Claude plugin registration - flags a version mismatch and tells you how to fix it.
Stale state - dead-pid daemon.pid, codex-tui.pid, and daemon.lock files under .contextrelay/state/. doctor reports these so you can clean them up; a clean stop (below) clears them for you.

If any check is ERR, doctor exits non-zero. Start there.

`ctxrelay status` - what is the live session doing?

ctxrelay status
ctxrelay status --json

status prints the daemon, session, connection, ledger, task, autonomy, finality, and backup state. The --json form is machine-readable and is the right input for scripts (for example, reading stateDir and controlPort).

`ctxrelay instances` - is this a port collision?

ctxrelay instances

ContextRelay scopes each project to its own port group (the first project gets 4500 Codex app-server / 4501 proxy / 4502 daemon control; additional projects increment by 10). instances lists every known project, its instance id, assigned ports, health, and when it was last seen. If two checkouts of the same repo are fighting over a port, you will see it here.

Crash recovery

When a session dies - power loss, terminal closed, a real daemon crash - the ledger on disk survives. A fresh pair can reconstruct where you were from it.

ctxrelay recover
ctxrelay recover --json

recover summarizes the recovery context:

the resolved session, instance, and ports, and whether the daemon is currently reachable;
the last recorded shutdown and the last turn-watchdog event;
possibly interrupted commands (commands that started but never recorded completion);
recent failures and blockers from the ledger;
the working-tree git status;
a ready-to-paste resume prompt that tells the agents to call read_context and task_state first, then continue from the newest request.

The ledger is the source of truth

You do not reconstruct state from a chat transcript.

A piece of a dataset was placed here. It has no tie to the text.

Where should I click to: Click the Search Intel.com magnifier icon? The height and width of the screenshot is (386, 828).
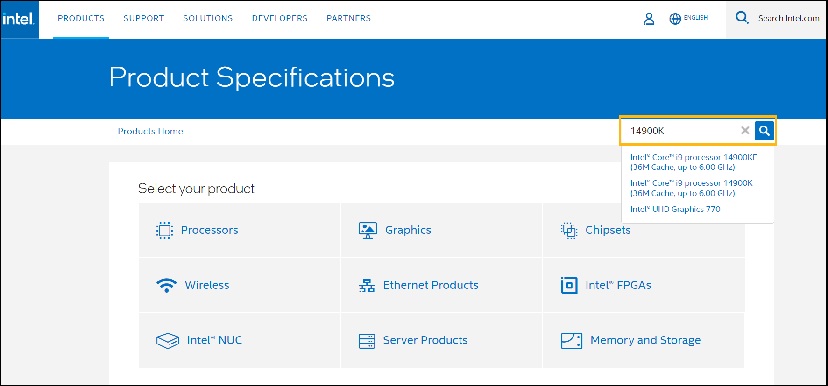[x=742, y=18]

Agents only share what is written into the bridge messages and the ledger, so recover, read_context, and task_state are how a new session learns what already happened.

Symptom → cause → fix

"Daemon disconnected" mid-turn

This usually is not a crash

A "daemon disconnected" message most often masks the turn watchdog resetting a long-running Codex turn - not a real failure.

ContextRelay caps the wall-clock budget of a single Codex turn with CONTEXTRELAY_TURN_MAX_MS (default 300000, i.e. 5 minutes). When a turn exceeds it, the watchdog clears that turn from the busy set without killing Codex and records a turn_watchdog event. The connection looks like it dropped, but the daemon is fine.

Fix: check first, don't restart reflexively.

ctxrelay status        # is the daemon actually healthy?
ctxrelay recover       # shows the last watchdog event if one fired

For legitimately long turns, raise the budget instead of force-restarting (set all of the agents' launch env, or export it before launching the pair):

export CONTEXTRELAY_TURN_MAX_MS=900000   # 15 minutes

Set it to 0 to disable the watchdog entirely (not recommended for unattended runs).

"It keeps crashing on restart"

A restart loop is almost always self-inflicted by force-restart thrash: orphaned Codex app-server processes plus over-strict port classification, fed by repeated hard restarts. The stale-bundle / version-mismatch warning from doctor is advisory - it does not mean you must force-restart.

Fix: stop cleanly once, then relaunch a single time when the session is idle.

ctxrelay kill          # clean stop of THIS project instance
# …then a single relaunch:
ctxrelay pair          # or: ctxrelay claude / ctxrelay codex

ctxrelay kill marks the daemon as intentionally stopped before terminating it, which closes the reconnect race that a raw process kill would open, and it cleans up stale state files. For a genuine emergency across every project, the all-instances stop is:

ctxrelay kill --all

To stop only one named session's Codex runtime while leaving the daemon, Claude, and other sessions running:

ctxrelay kill --session <id>

After a kill, start a fresh Claude Code conversation (or run /resume) so Claude fully reconnects to the relaunched daemon.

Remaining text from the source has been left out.